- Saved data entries
+--

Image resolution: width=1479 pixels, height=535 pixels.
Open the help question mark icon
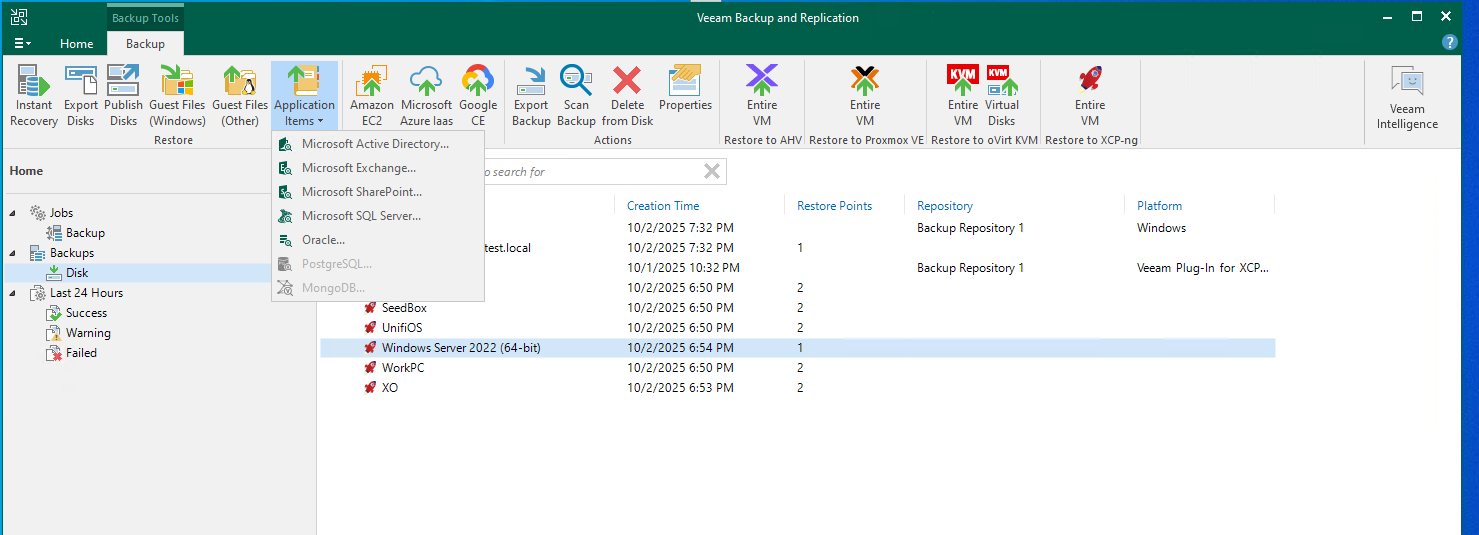(1449, 42)
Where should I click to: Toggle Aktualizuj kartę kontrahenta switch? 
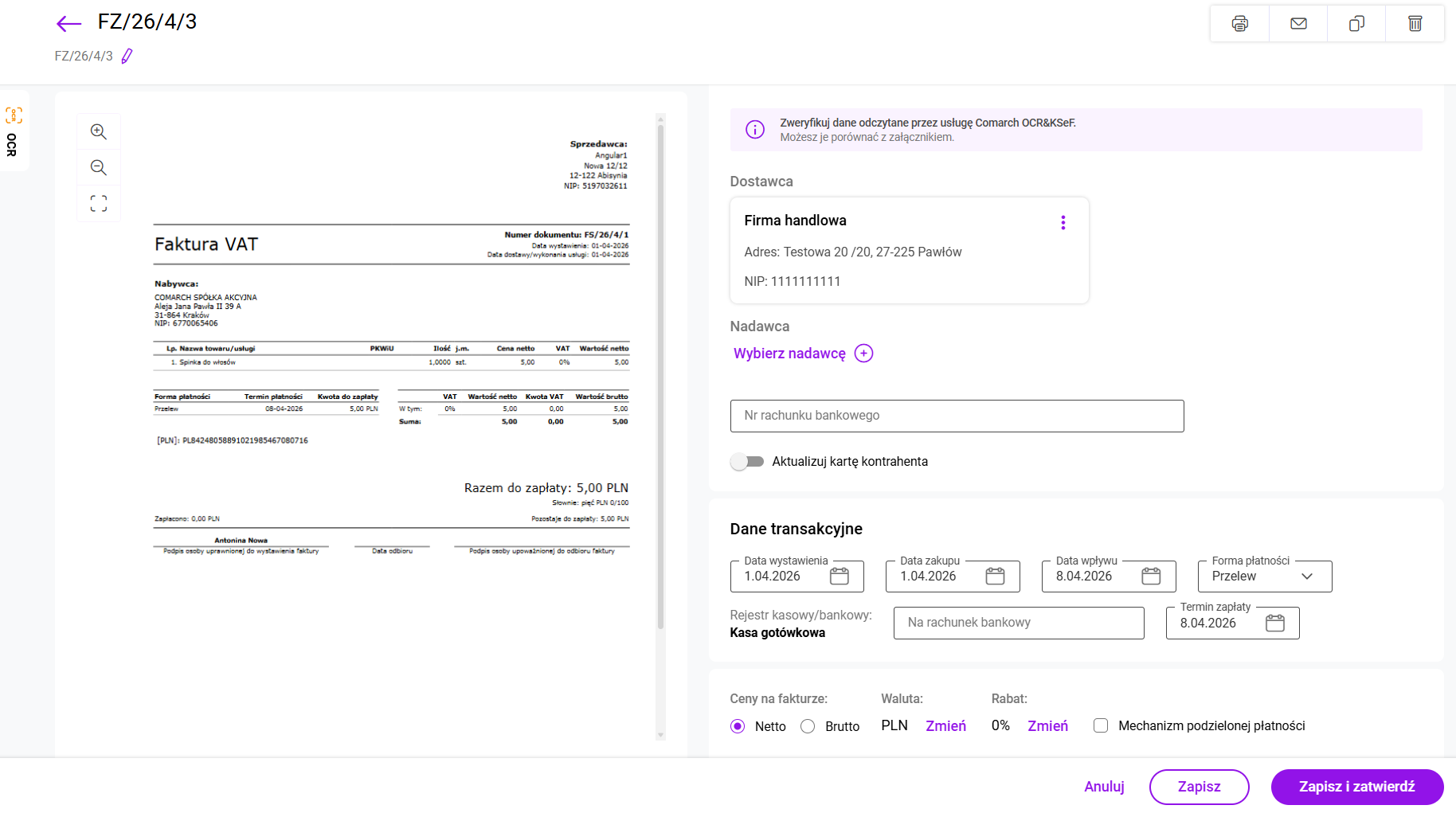tap(747, 462)

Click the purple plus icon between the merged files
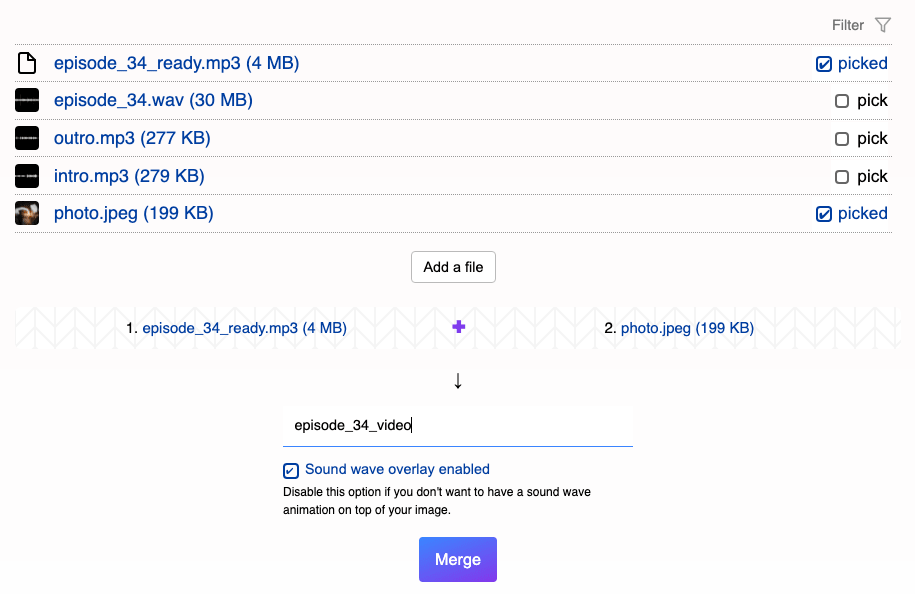coord(459,327)
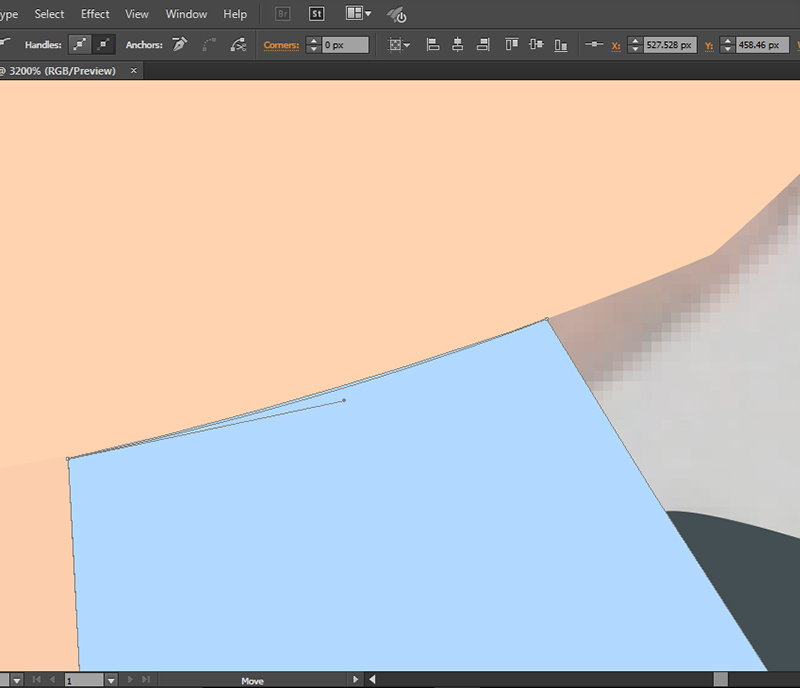Expand the Align To options dropdown
Screen dimensions: 800x688
point(399,45)
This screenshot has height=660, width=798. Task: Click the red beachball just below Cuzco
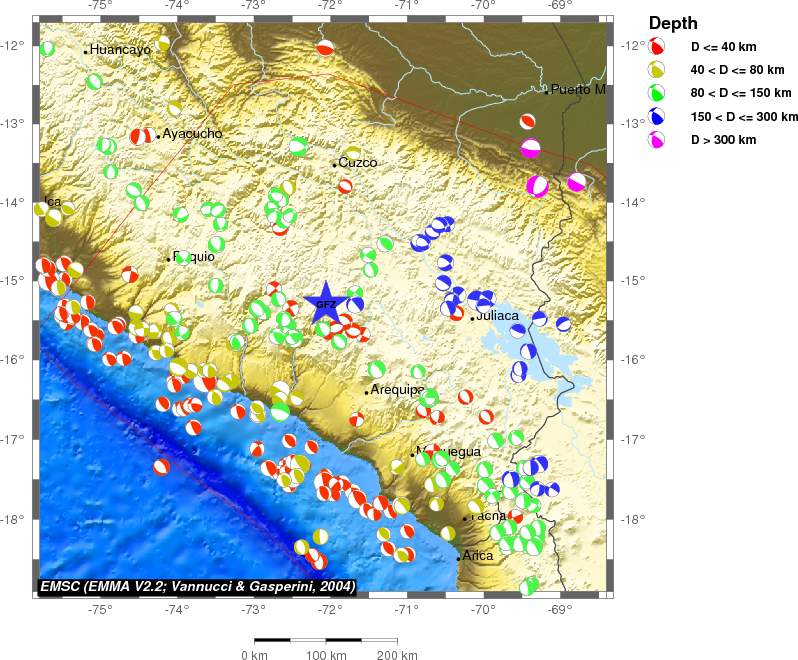click(345, 185)
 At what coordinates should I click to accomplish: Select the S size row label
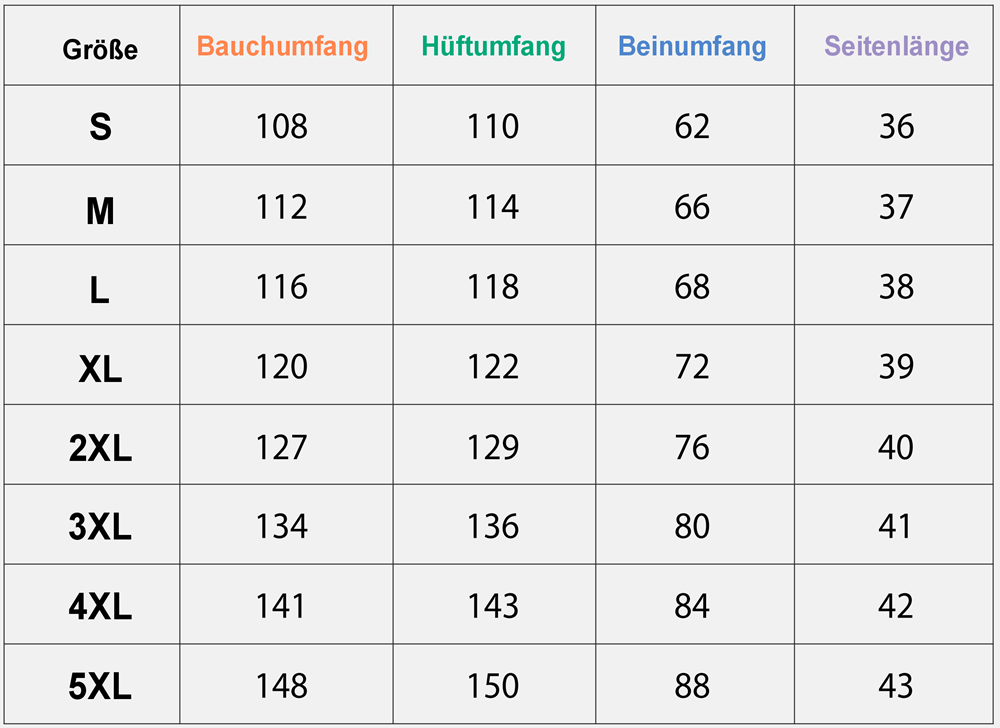(100, 127)
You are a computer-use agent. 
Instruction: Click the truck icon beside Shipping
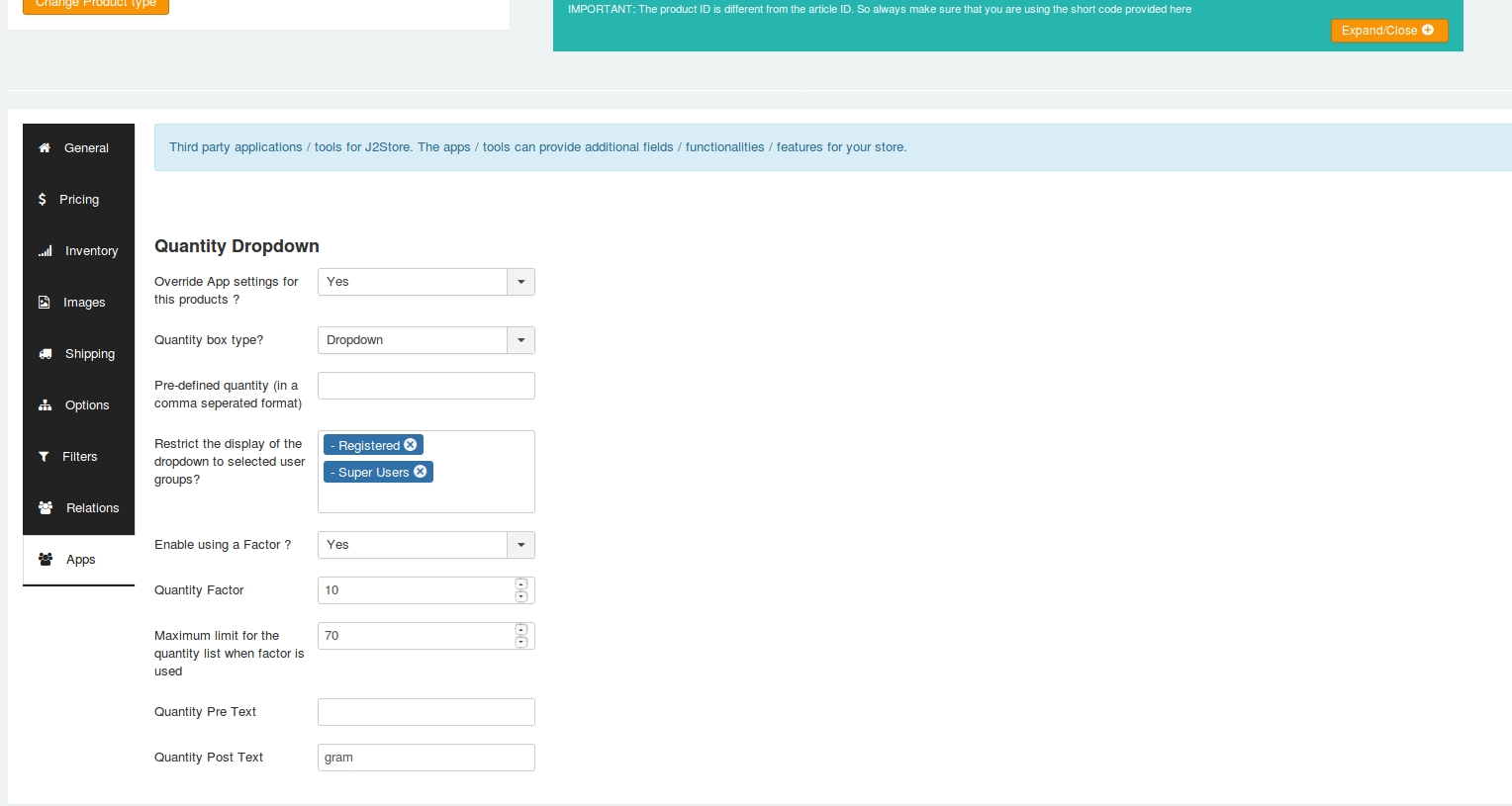tap(46, 354)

+--

- Problem statement
Please make an exact copy of the records, leaving out any picture.

- Result
Image resolution: width=1479 pixels, height=535 pixels.
Open the help question mark icon
(1449, 42)
Where should I click to: Toggle Aktualizuj kartę kontrahenta switch? 
tap(747, 462)

Click the purple plus icon between the merged files
coord(459,327)
Expand the Align To options dropdown
Screen dimensions: 800x688
point(399,45)
This screenshot has height=660, width=798. Task: Click the red beachball just below Cuzco
click(345, 185)
 At what coordinates should I click to accomplish: Select the S size row label
(100, 127)
You are a computer-use agent. 
Instruction: Click the truck icon beside Shipping
tap(46, 354)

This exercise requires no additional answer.